First baby born with 3 biological parents in Mexico

WEBSTER, Texas —  Are two "eggs" better than one? When it came to the birth of a healthy little boy back in April, yes!

Doctor's using a couple of eggs coming from two "different" females, and of course some sperm, have successfully delivered the world's first baby born using DNA from three parents. We guess this time around, baby makes "four".

US-based fertility doctors performed the procedure for a Jordanian couple, who have been having trouble conceiving for 20 years. The wife carries Leigh Syndrome, a potentially fatal disorder that can be passed down in child-birth. So a group effect was needed for them to have a healthy baby.

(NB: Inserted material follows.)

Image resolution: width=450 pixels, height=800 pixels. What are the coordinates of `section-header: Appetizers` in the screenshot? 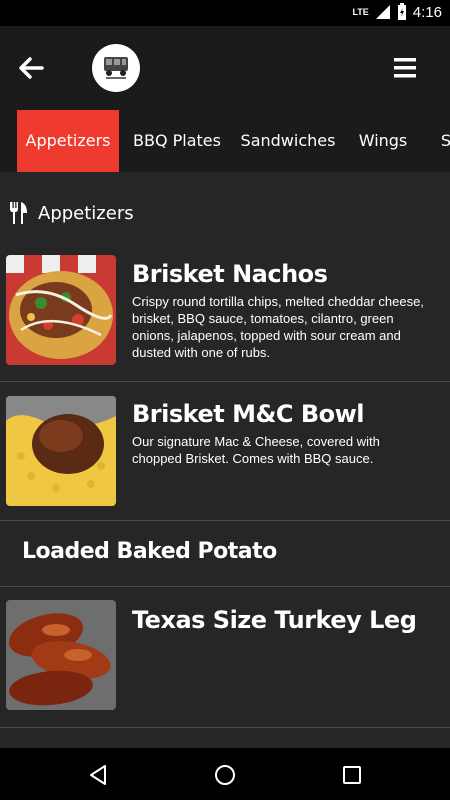 It's located at (71, 213).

The new technique, not legally approved in the U.S., was performed in Mexico, where regulations are a little lax. It involved taking the mother's egg, and replacing the disease-affected mitochondria with "normal" mitochondria from a donor egg. The two eggs created one health egg, to then inseminate. Dr. Vicki Schnell, Medical Director for Center of Reproductive Medicine says, "It is exciting that these mitochondrial diseases could be removed from the human population."

This "three-parent" technique, just recently OK'd in the UK, has been raising ethical concerns about the role genetic manipulation plays in the creation of babies. Dr. Schnell adds, "However, we have to weigh the benefits to the child, versus the benefits to society carefully. the whole medical, legal and ethical community needs to be involved in evaluating this."

But for the new parents of this new healthy baby, there's no controversy at all. No matter how big the family really is.